DATA EXTRACT section start
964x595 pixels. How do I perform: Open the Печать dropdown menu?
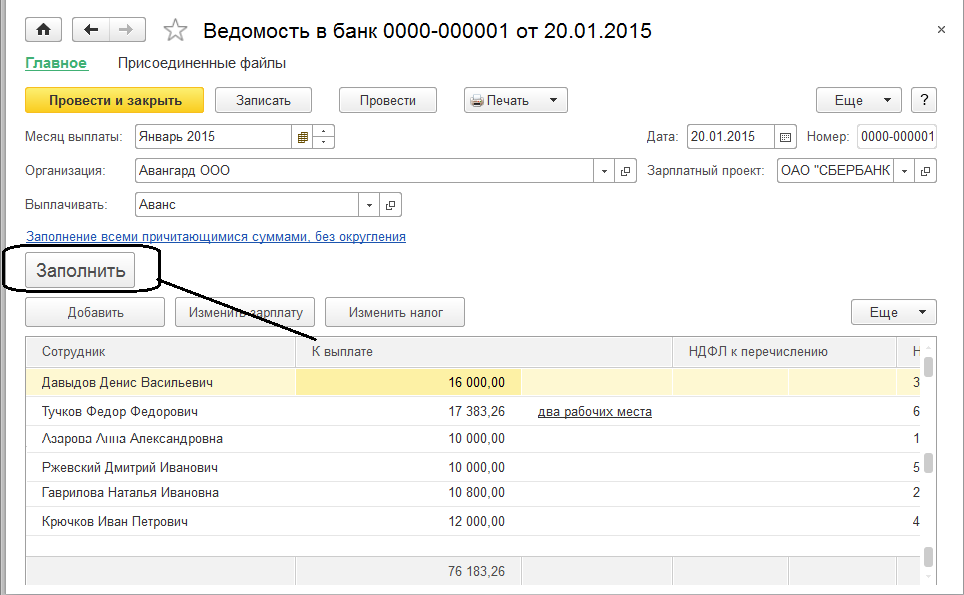pos(515,100)
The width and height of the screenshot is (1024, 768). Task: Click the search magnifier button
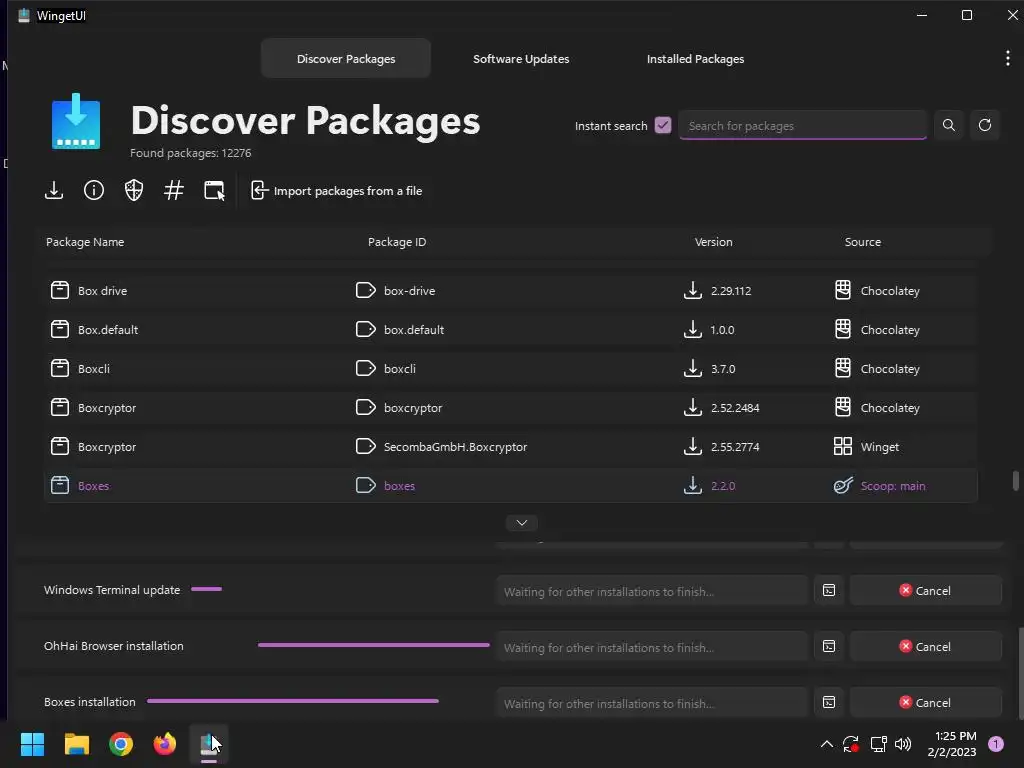tap(949, 125)
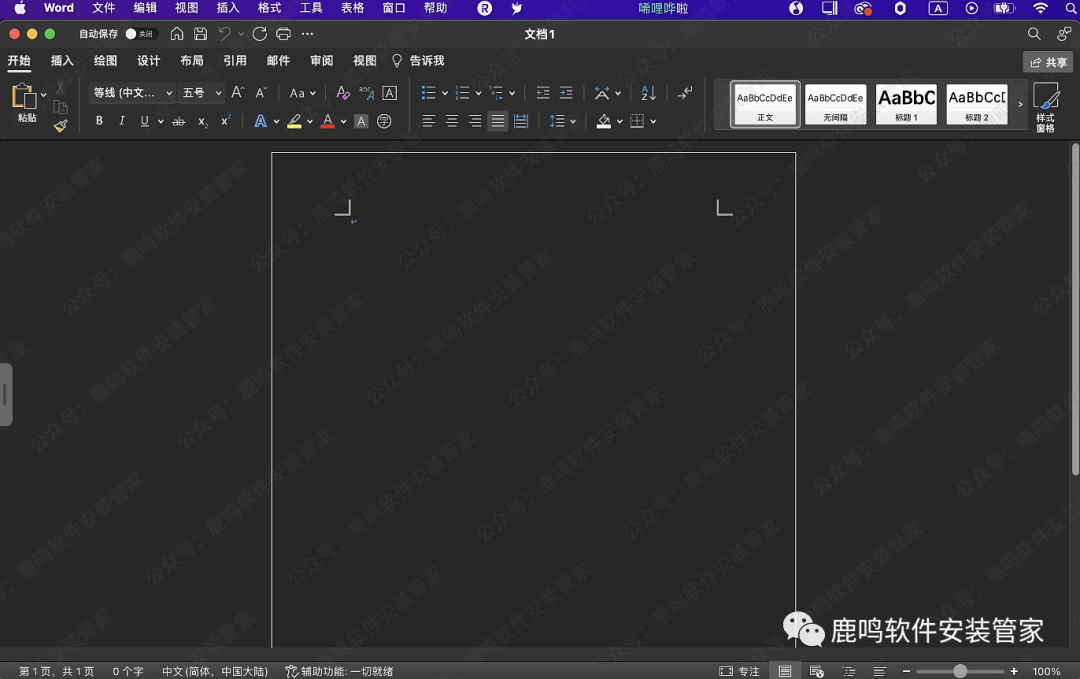Center-align the paragraph text

(452, 121)
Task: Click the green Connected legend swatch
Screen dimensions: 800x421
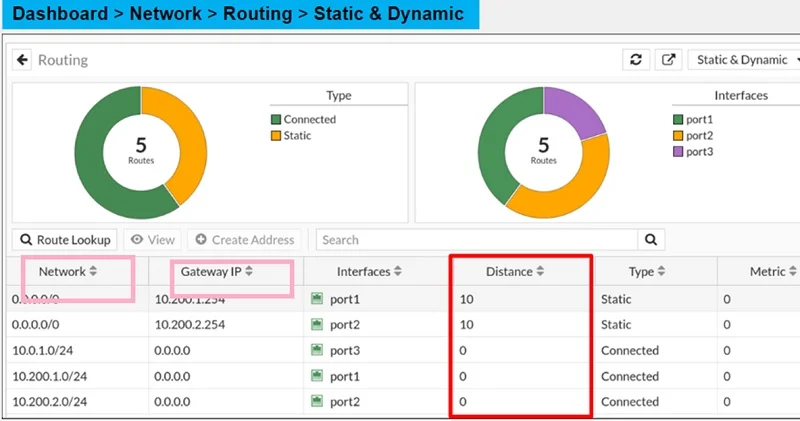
DATA EXTRACT section end
TRY IT:
Output the full listing above exactly, excluding all pictures.

TASK RESULT:
964x595 pixels. How do I perform: Open the Печать dropdown menu?
pos(515,100)
The width and height of the screenshot is (1024, 768). Task: Click the search magnifier button
tap(949, 125)
Center-align the paragraph text

(452, 121)
Task: Click the green Connected legend swatch
Screen dimensions: 800x421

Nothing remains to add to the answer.